#### INSTRUCTIONS
A. Do these statements agree with the discussion of khora? For each, answer yes or no and quote the words of the text that decide it. (i) Derrida and Kristeva attended Lacan's seminars at the Ecole Normale Supérieure. (ii) Lacan names four orders. (iii) Caputo calls khôra a receptacle.
B. According to the discussion of khora, why has so little of Lacan's work been translated into English? Answer in one to three sentences.
C. Rewrite the paragraph of the discussion of khora that begins "This differant khora is thus" as a short list, keeping its main facts.

#### EXTRACTED TEXT
┏━━

This differant khora is thus a way to keep meaning open so that it doesn't become fixed and rigidified. All possibilities reside therein so that different contexts as yet unseen will provide new meaning. It requires that we are ceaselessly pushing out boundaries and testing our limits, boldly going where no one—except perhaps Jean Luc and crew—have gone before.
Or maybe those Buddhists to whom Wilber refers? Balder and Bonnitta have made the case for a similar type of open, groundless ground that is in Dzogchen. Maybe so. And that perhaps Wilber, while using that Buddhism, still retains some metaphysics in his interpretation?
Tags:
Views: 1829
Sure, Sir, Lacan had a major influence on the works of Derrida and the semiotic philosopher Julia Kristeva. They used to attend his seminars at the "Ecole Normale Supérieure" during the early 60ies. So little of his works is yet translated into English because his son-in-Law, the "nasty" Jacques-Alain Miller, is in charge of his legacy and this dude is keeping the "treasure" out of reach of the looker as the dragon of the tales. Ridiculous, mostly for business, money and prestige of course!
Well going back to Khora as the locus of "Otherness", it is the deep narcirssistic desire of jouissance of the analyst according to Lacan, the unconscious of course. It is like the place where a "semblance" of anarchic dissemination appears as discourse of the "Other" of the analyst . Thats´s complicated lacanian aphoriristic talk. Remember there are three orders, real, imaginary and symbolic, joined together as borromean knots. And in the semiotic deference of primary process as symbolized by the complex play of methonymic surjection in the discourse in the analysand´s speech, the semblance of elements belonging to so called secondary process assemblage of signifiers arises as symptom to Lacan and not as symbolic transferance awaiting the moment of interpretation by the analyst as it is too often naively told in ego-psychology circles. Gee I don´t know how to put that lacanian trash together in Angais. ahahhaha. But it is anarchism in the sense, as symptom, always radical to constitutive phallocentrism or logocentrism for Derrida.
Here is something I found, I am not especially impressed by its english formulation of lacanian "gibberish" but:
"Julia Kristeva deploys the term as part of her analysis of the difference between the semiotic and symbolic realms, in that Plato's concept of "khora" is said to anticipate the emancipatory employment of semiotic activity as a way of evading the allegedly phallocentric character of symbolic activity (signification through language), which, following Lacan, is regarded as an inherently limiting and oppressive form of praxis. More recently, Derrida uses "khôra" to name a radical otherness that "gives place" for being. For Derrida, "khôra" defies attempts at naming or either/or logic which he attempts to "deconstruct".
Following Derrida, the american professor of humanities John Caputo describes khôra as: "neither present nor absent,active or passive, the good nor evil, living nor nonliving - but rather atheological and nonhuman - khôra is not even a receptacle. Khôra has no meaning or essence, no identity to fall back upon. She/it receives all without becoming anything, which is why she/it can become the subject of neither a philosopheme nor mytheme. In short, the khôra is tout autre [fully other]..."

┗━━

[Items from a collection]
┏━━

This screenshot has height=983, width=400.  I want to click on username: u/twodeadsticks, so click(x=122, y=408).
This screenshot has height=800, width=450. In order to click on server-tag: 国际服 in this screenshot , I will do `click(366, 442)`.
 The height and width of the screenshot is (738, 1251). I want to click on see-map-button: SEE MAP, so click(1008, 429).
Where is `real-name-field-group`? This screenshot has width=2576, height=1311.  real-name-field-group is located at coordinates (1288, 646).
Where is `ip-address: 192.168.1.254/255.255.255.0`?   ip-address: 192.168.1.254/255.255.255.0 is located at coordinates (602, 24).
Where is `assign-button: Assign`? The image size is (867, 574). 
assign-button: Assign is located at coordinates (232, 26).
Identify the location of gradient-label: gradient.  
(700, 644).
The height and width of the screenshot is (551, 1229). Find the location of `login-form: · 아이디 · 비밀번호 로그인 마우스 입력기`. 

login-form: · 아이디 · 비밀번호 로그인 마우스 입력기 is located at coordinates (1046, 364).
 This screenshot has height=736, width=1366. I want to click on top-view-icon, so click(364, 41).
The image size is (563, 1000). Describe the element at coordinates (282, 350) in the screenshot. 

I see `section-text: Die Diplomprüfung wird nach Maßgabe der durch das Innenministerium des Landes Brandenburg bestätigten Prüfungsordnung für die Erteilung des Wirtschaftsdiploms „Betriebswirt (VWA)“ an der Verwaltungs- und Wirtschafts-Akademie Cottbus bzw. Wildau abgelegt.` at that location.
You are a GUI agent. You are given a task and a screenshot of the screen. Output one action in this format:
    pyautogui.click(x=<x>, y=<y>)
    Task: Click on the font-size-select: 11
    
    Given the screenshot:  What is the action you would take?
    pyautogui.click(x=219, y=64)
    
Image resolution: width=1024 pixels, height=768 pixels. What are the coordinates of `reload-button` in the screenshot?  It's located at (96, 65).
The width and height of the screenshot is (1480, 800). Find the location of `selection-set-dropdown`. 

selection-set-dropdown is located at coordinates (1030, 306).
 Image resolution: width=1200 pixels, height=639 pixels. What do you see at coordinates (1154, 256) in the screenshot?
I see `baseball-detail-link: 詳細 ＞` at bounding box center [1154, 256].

┗━━

#### EXERCISE SOLUTIONS
A.
(i) Yes: "They used to attend his seminars at the "Ecole Normale Supérieure" during the early 60ies."
(ii) No: "Remember there are three orders, real, imaginary and symbolic, joined together as borromean knots."
(iii) No: "khôra is not even a receptacle."

B. Lacan's son-in-law, Jacques-Alain Miller, is in charge of his legacy and keeps the work out of reach. The text says he does this mostly for business, money and prestige.

C.
- This differant khora keeps meaning open so that it doesn't become fixed and rigidified.
- All possibilities reside in it, so different contexts as yet unseen will provide new meaning.
- It requires ceaselessly pushing out boundaries and testing limits, going where no one, except perhaps Jean Luc and crew, has gone before.